Dieser Regisseur scheint vollkommen frei zu sein von dem Bedürfnis so vieler Menschen, das eigene Leben zu rechtfertigen. Vielleicht ist das die Lauterkeit des Technikers und Erfinders Maetzig. Irrtum ist Irrtum, Versagen ist Versagen.

Das Altwerden ist nichts für Feiglinge. Es ist eine Kunstform und hat viele Feinde: etwa die Bitterkeit. Es gelingt wohl nur Menschen so eindrucksvoll wie ihm, die befreundet sein können mit sich. Dogmatiker schaffen das nie. Sein Lebensirrtum? Vielleicht der Glaube, dass alles viel schneller ginge. Und nach „Ehe im Schatten“ wohl auch der Glaube, dass das Kino ganze Welten umwerfen kann, Bewusstseinswelten zumindest.

Die Rede seiner Mutter von der Welt als eine der zwei bis 17 Möglichkeiten statt der einen großen, unwiderruflichen Entscheidung, stimmte wohl doch.
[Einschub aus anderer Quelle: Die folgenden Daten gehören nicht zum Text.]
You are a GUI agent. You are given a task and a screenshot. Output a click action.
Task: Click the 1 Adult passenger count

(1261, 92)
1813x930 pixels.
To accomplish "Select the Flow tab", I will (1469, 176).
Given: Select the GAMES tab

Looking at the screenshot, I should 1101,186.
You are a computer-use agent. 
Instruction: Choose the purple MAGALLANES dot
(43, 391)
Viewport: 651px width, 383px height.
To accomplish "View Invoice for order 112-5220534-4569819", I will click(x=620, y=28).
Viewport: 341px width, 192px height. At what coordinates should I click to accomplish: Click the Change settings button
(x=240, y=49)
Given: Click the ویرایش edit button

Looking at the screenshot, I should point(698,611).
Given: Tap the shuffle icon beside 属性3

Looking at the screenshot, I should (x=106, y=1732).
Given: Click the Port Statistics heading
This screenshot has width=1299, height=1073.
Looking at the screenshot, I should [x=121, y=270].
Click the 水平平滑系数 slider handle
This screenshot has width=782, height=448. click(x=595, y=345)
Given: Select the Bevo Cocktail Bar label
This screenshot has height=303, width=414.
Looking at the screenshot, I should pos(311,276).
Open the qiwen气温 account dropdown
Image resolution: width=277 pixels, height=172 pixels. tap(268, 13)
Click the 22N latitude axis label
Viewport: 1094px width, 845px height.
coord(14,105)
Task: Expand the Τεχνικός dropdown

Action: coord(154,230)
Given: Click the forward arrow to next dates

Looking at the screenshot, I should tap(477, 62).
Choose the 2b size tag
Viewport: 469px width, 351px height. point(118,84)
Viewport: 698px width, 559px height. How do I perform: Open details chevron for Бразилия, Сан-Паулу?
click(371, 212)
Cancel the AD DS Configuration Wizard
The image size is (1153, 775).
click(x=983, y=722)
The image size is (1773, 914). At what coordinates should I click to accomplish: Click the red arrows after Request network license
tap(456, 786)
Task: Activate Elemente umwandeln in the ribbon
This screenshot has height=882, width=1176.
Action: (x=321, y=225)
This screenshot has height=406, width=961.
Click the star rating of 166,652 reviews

Aber die große Entscheidung, die starke Bindung gehörte nun einmal zu seinem Leben. Leider können die schwach Gebundenen – und alle Heutigen, alle Möglichkeitsmenschen sind schwach Gebundene – die anderen so schlecht verstehen. Starke Bindungen zerschlägt man nie ganz, selbst wenn die innere Entfernung unendlich wird. Auch die Rolle des proletarisch-revolutionären Rüpels à la Biermann stand dem Charlottenburger Bürgersohn nicht zu Gebote. Aber an seinem 65. Geburtstag erklärte er der von ihm gegründeten Filmgesellschaft, dass er sich nunmehr in den Ruhestand zurückziehe. Womit er den Gesamtruhestand des Gemeinwesens nur vorwegnehme, hätte er hinzufügen können. Zu viele Kompromisse. Zu viele Halbheiten. Die machen so müde.

Und jetzt lese ich noch etwas vor, sagt Kurt Maetzig hellwach und greift nach der großen blauen Mappe vor sich. Wer keine Filme mehr drehen kann, kann doch noch immer Geschichten schreiben, vor allem autobiografische, und das macht er schon lange. Etwa die, wie er Brecht seinen besten Schauspieler wegnahm. Oder wie er einem sozialistischen Kaufhallendirektor in Friedrichshain zehn Flaschen Bier vor den Füßen zerschlug, einzeln, nacheinander, und sich anschließend „wegen Rowdytums“ verantworten musste. Der sozialistische Einzelhändler hatte ihm befohlen, er solle alles sofort wieder hinstellen. Das sei falsch vergoren, das sei „Mumpe“. Mag ja sein, aber was ist das für ein Land, in dem schon jede Kaufhalle ihren eigenen Diktator besitzt? Wahrscheinlich glaubt Maetzig, der bereits drei Gesellschaftssysteme überlebt hat – das Kaiserreich, den Nationalsozialismus und den Sozialismus –, die DDR kann höchstens eine von 17 historischen Möglichkeiten gewesen sein. Und dazu falsch vergoren. Mumpe eben.